Wie mag aber dem Könige zu Muthe geworden sein, als er von dem schauerlichen Vorgange beim Felsen zu Gibeon hörte! Schwerer noch, als der Verlust des tapferen Feldhauptmannes Amasa, fiel ihm der Gedanke auf's Herz, daß wiederum er selbst, wenn auch absichtslos, diese Blutthat verschuldet habe. Er hatte in der Wiederaufnahme und vollends in der Bevorzugung des Rebellenführers Amasa seine Milde zu schrankenlos walten lassen. Aber einmal hatte Amasa's Reue, deren Lauterkeit er nicht bezweifelte, ihn gerührt, und zur Versöhnung geneigt gemacht, und dann hatte er gehofft, mit der Erhebung des Mannes an des rauhen, gebieterischen und durch viele Unthaten befleckten Joab's Stelle nicht allein einem Wunsche seines Heeres zu begegnen, sondern auch die Aussöhnung der mit seinem Regimente Unzufriedenen in Israel wesentlich zu fördern. In Taubeneinfalt hatte er dem Wohlwollen seines Herzens Raum gegeben; aber die nöthige Schlangenklugheit dabei verleugnet, und sonderlich verabsäumt, von seinem Entschlusse eine Weisung des Allmächtigen abzuwarten. So blieb ihm nur übrig, sich auch um dieses Mißgriffs willen tief vor dem Herrn zu beugen, der ihn auf Schritt und Tritt in scharfer und genauer Zucht hielt, und ihm keine Abweichung von dem geraden Wege des Gesetzes ungerügt hingehen ließ, zu unserm Troste aber sich auch bereit erwies, den Reuigen, der niemals den Muth zu seiner Barmherzigkeit verlor, wieder anzunehmen und ihm die Versicherung seiner Huld und Gnade zu erneuern.

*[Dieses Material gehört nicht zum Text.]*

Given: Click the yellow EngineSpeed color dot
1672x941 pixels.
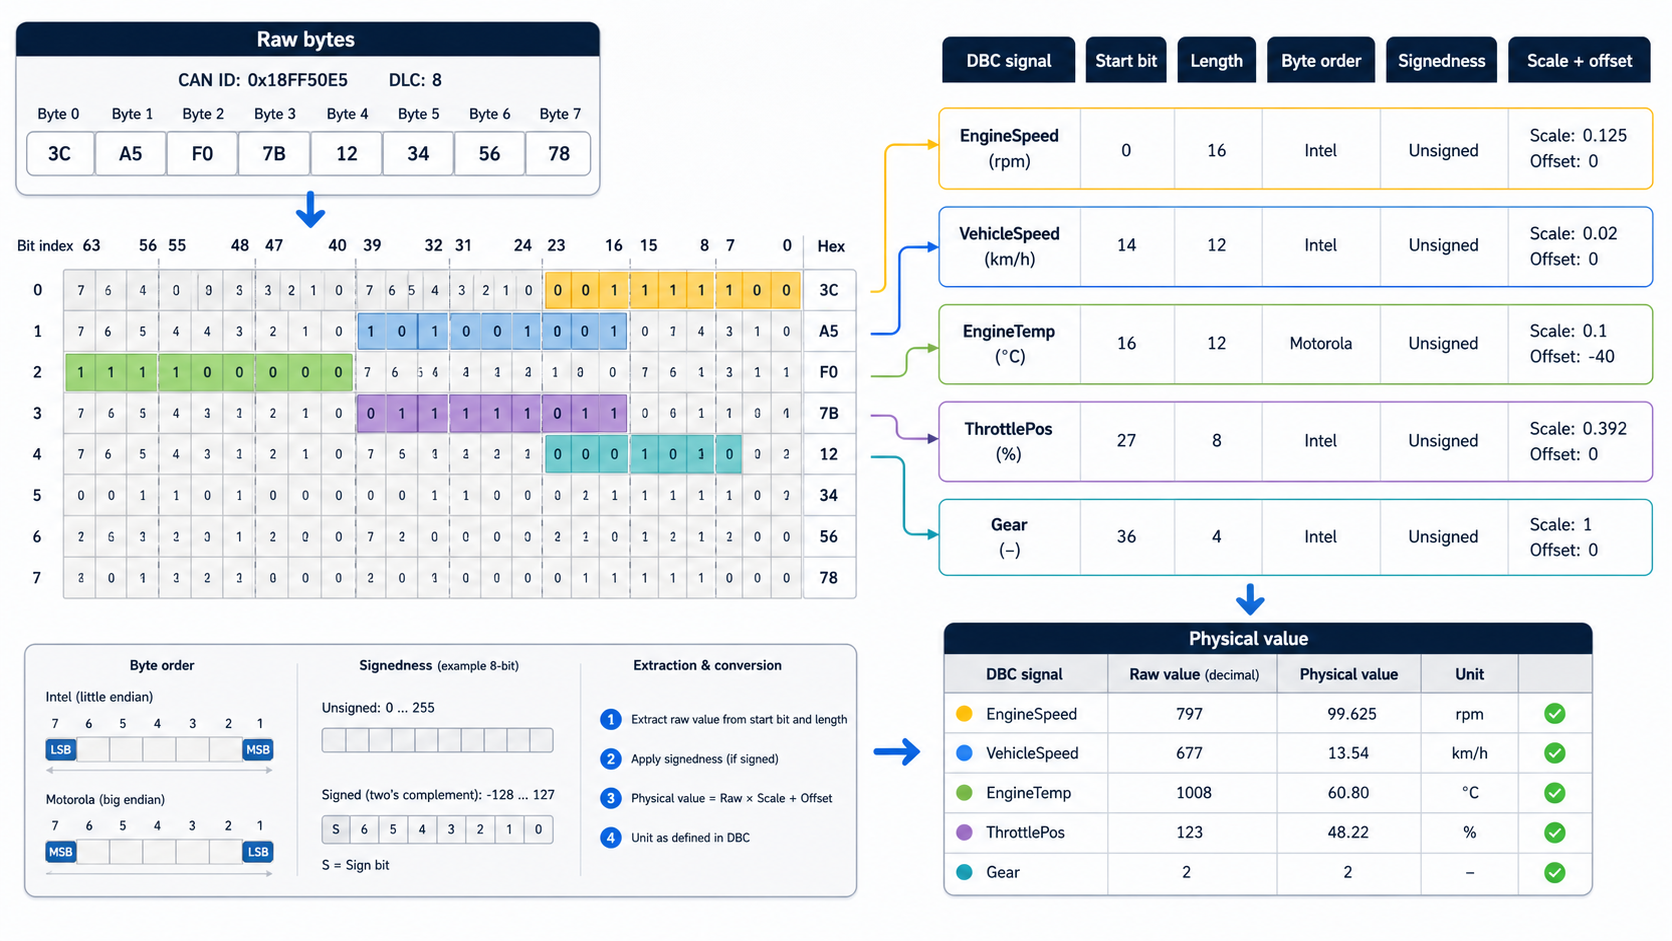Looking at the screenshot, I should 964,714.
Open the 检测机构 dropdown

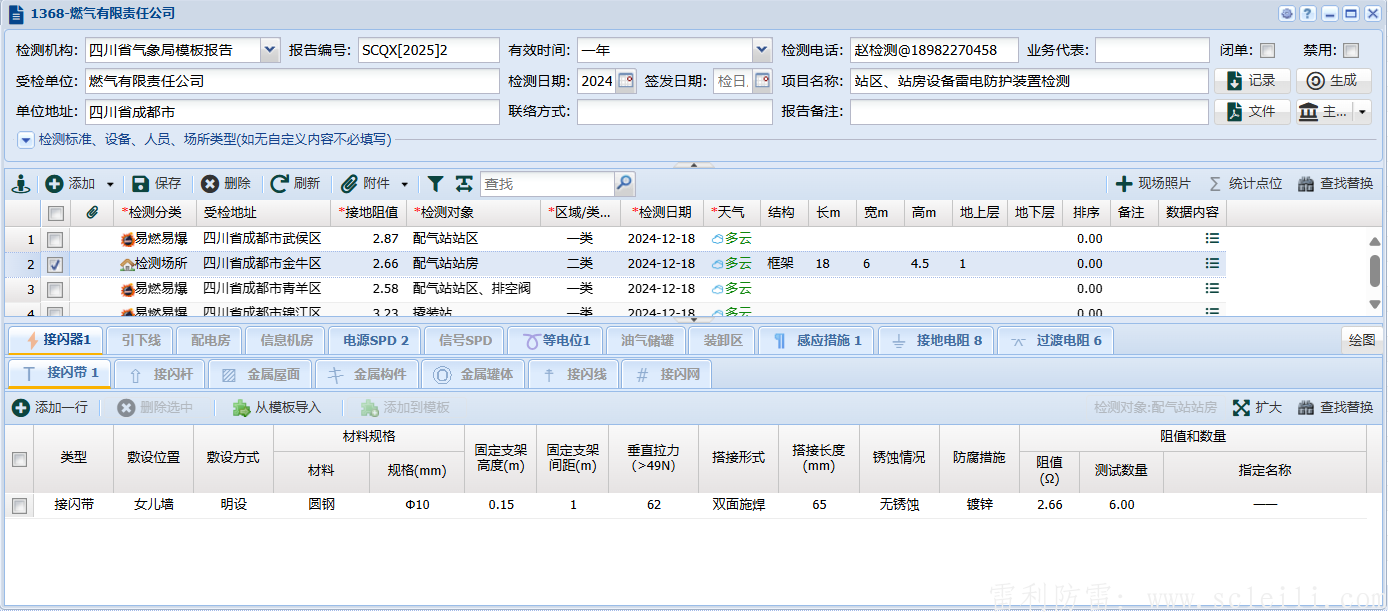pos(270,49)
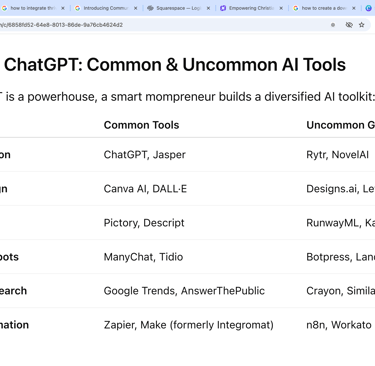Click the 'Zapier, Make (formerly Integromat)' cell
This screenshot has height=366, width=375.
tap(188, 325)
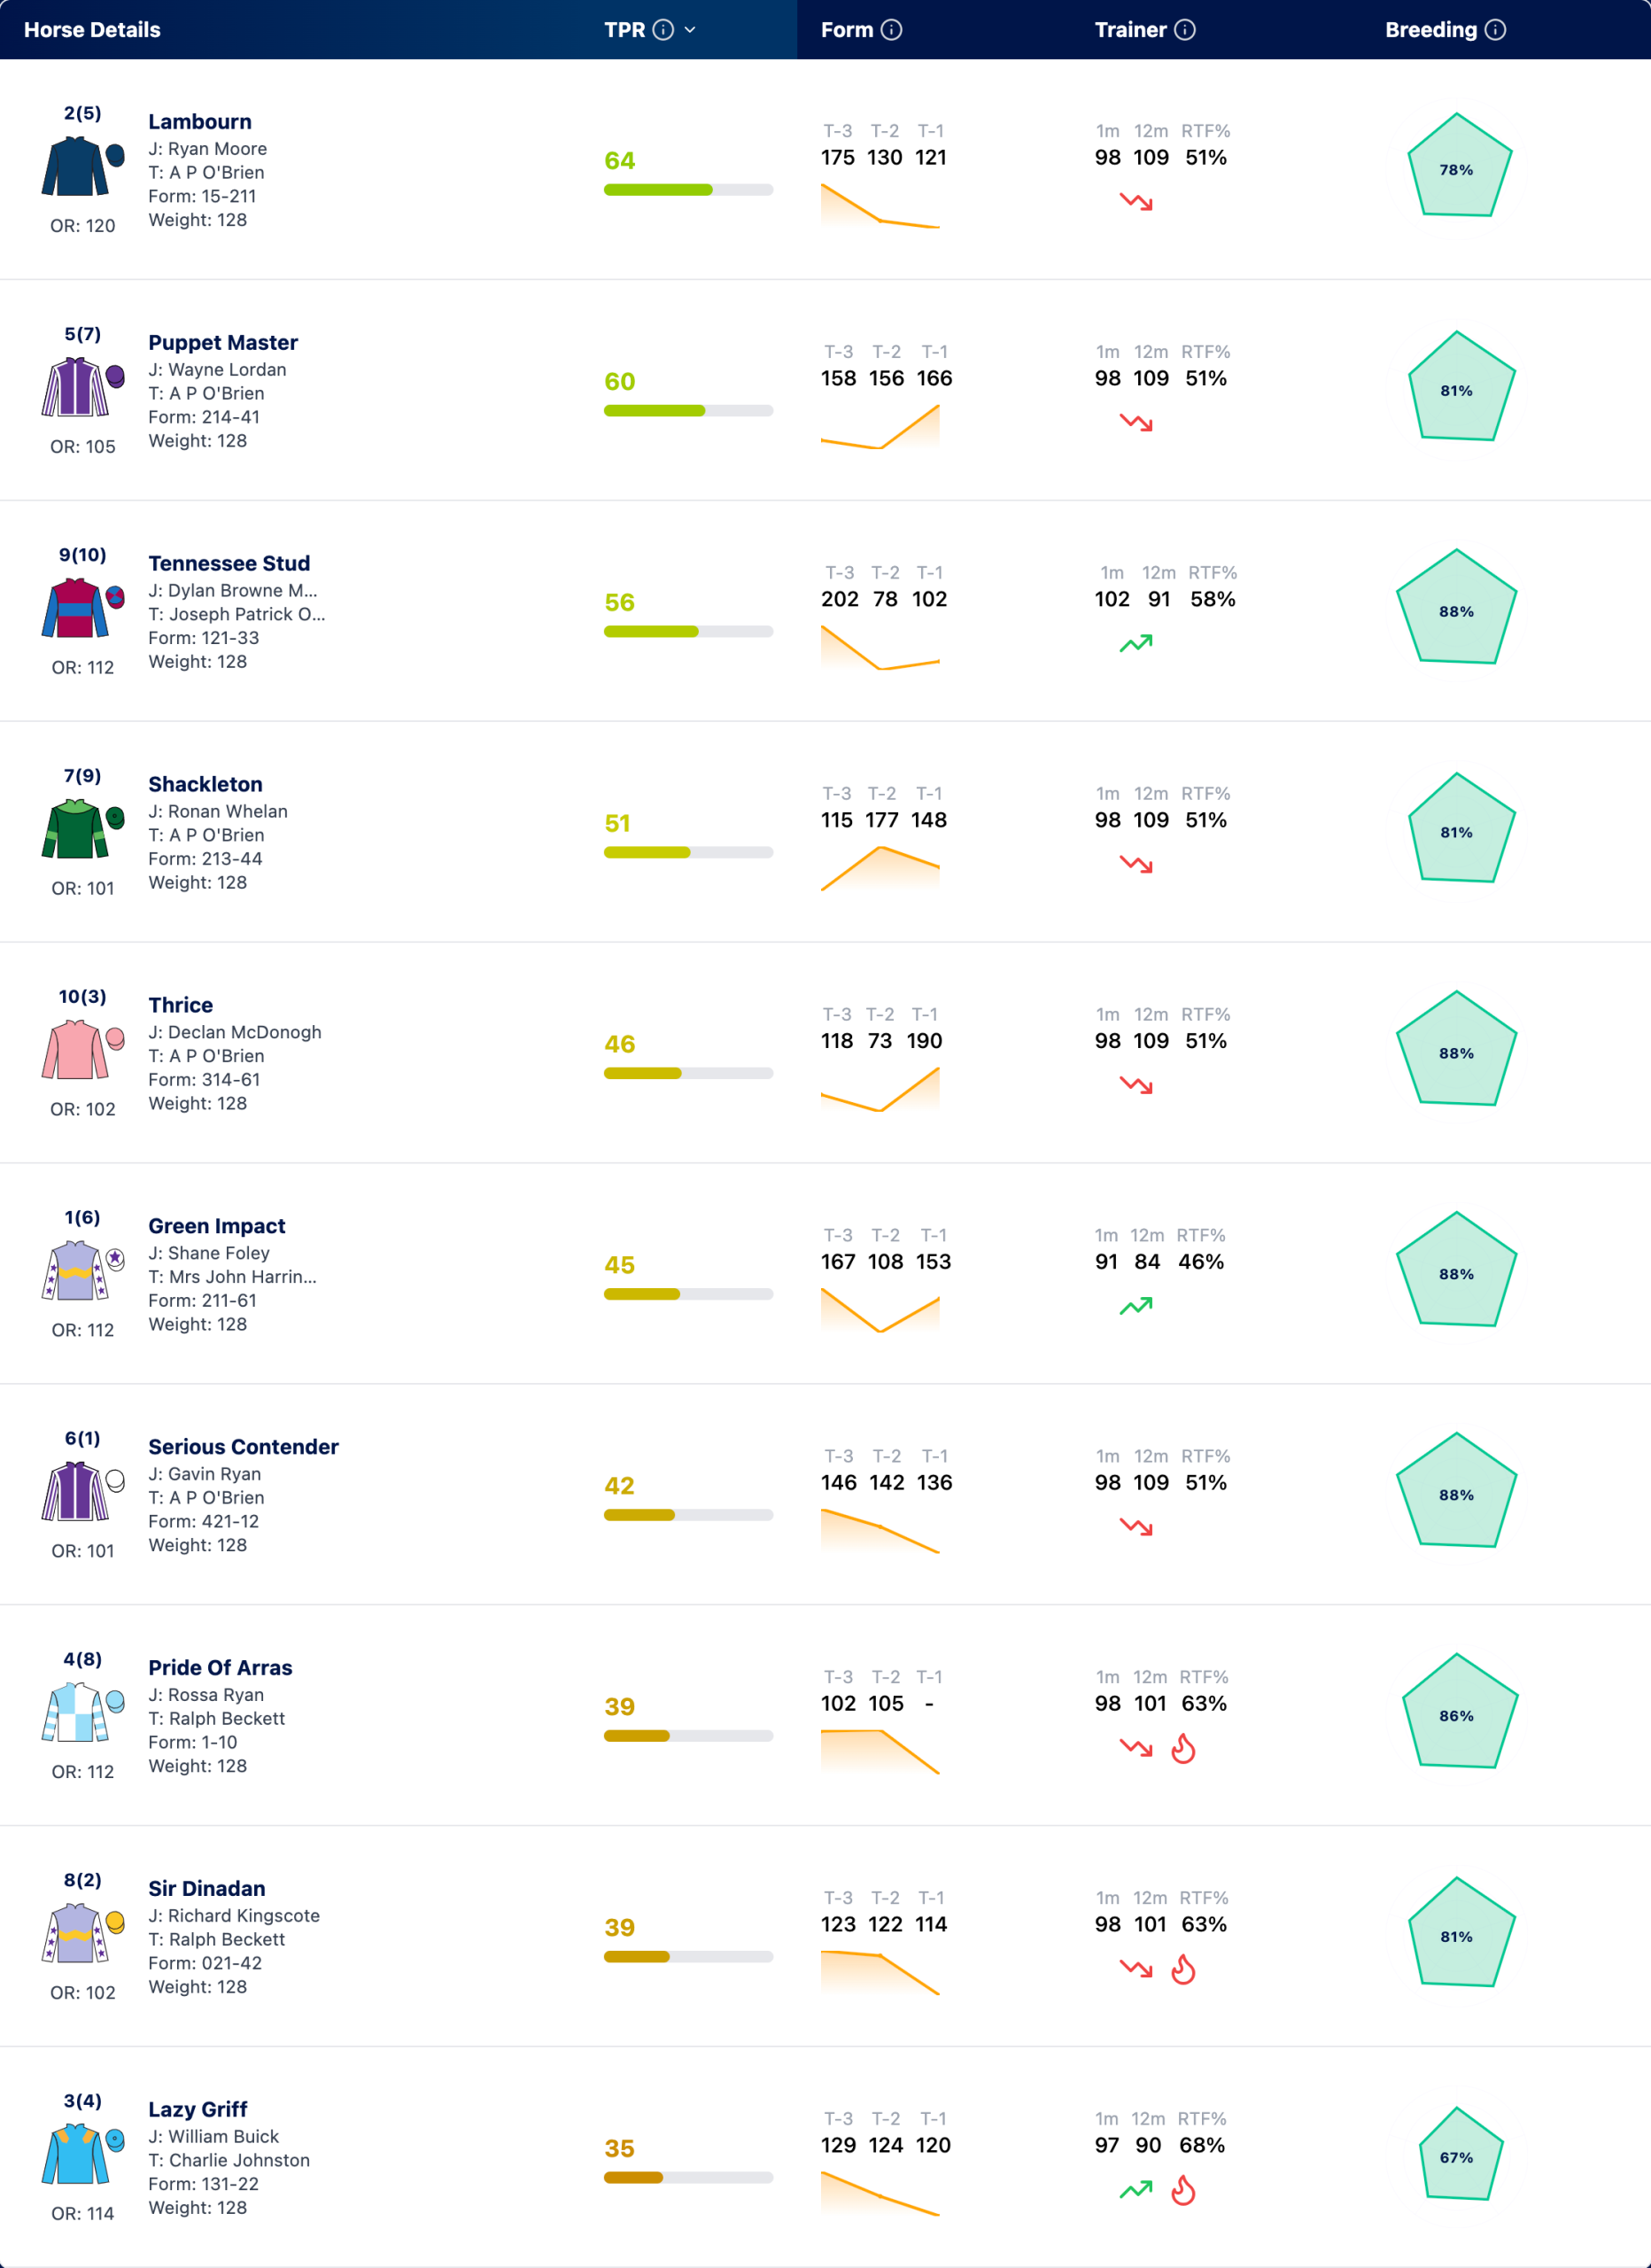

Der Aufruhr Seba's ward unter Gottes Beistand bald gedämpft. Die Rebellen, von den Tapferen Joab's gedrängt, zogen sich, ohne die ihnen angebotene Schlacht anzunehmen, bis in den äußersten Norden des Landes zurück. Hier warfen sie sich in die nicht fern von den Jordansquellen auf der Grenze der syrischen Landschaft Maecha gelegene, stark befestigte und durch die Klugheit ihrer Einwohner im ganzen Lande berühmte Stadt Abel, deren Stelle noch heute der Drusenort Abil oder Ibel bezeichnet. Das nachrückende Königsheer vermuthete, die Stadt halte es mit Seba, und traf Anstalt zu ihrer Erstürmung. Schon wurden Laufgräben gegraben, Wälle aufgeworfen, und Sturmleitern angesetzt. Da erscholl plötzlich über die Mauer herüber eine Weiberstimme, welche rief: „Höret, höret, und saget zu Joab, daß er herkomme; denn ich habe mit ihm zu reden.“ Es war die Stimme einer der klugen Frauen der Stadt. Als nun der Oberfeldherr näher an die Mauer herantrat, sprach das Weib zu ihm: „Vernimm die Rede deiner Magd! Vor Zeiten pflegte man zu sagen: Wer fragen will, der frage Abel; und alsdann mußte Alles wohl gerathen. Ich, Abel, bin eine von den friedsamen und treuen Städten in Israel; und du willst eine Stadt schleifen und verwüsten, die eine Mutter, (der Hauptstädte eine) in Israel ist? Warum willst du das Erbtheil in Israel verschlingen?“ - Joab antwortete, er beabsichtige keinesweges, die Stadt zu verderben, wenn sie nur den Seba, den Mann vom Gebirge Ephraim, herausgebe, der wider seinen König David sich aufgelehnt habe. Das Weib entgegnete: „Es geschehe so; sein Haupt soll dir über die Mauer zugeworfen werden!“ Hierauf beeilte sie sich, ihren Mitbürgern die Bedingung kund zu thun, an welche die Rettung der Stadt geknüpft worden sei, und nach kurzer Frist kam in der That das Haupt Seba's über die Stadtmauer weg in das israelitische Lager hereingeflogen; die Aufrührer aber, ihres Führers beraubt, streckten bald darauf die Waffen, und ergaben sich auf Gnade- und Ungnade. Joab ertheilte seinem Heer den Befehl zum Rückmarsch, und überbrachte dem Könige in eigener Person die Siegeskunde. Der Ruhm des Feldzugs gebührte freilich einzig Dem, von welchem Moses sang: „Der Herr ist der rechte Kriegsmann.“ Aber Joab war bei dem Siege Jehova's Werkzeug. Auch dies, daß grade er, dem er seine Gnade entzogen hatte, die Palme davon trug, hatte für David etwas tief Beschämendes, welches er den Züchtigungen beizuzählen hatte, die er mit Beugung als wohlverdiente anerkennen mußte.
2.
Die heilige Geschichte gedenkt jetzt einer dreijährigen Theurung, von der Israel betroffen worden sei. Manche Schriftausleger halten dafür, sie trage damit nur etwas nach, was schon in den ersten Regierungsjahren Davids sich begeben habe. Möglich wäre dies; aber zwingend sind die Gründe, die hiefür sprechen sollen, keinesweges.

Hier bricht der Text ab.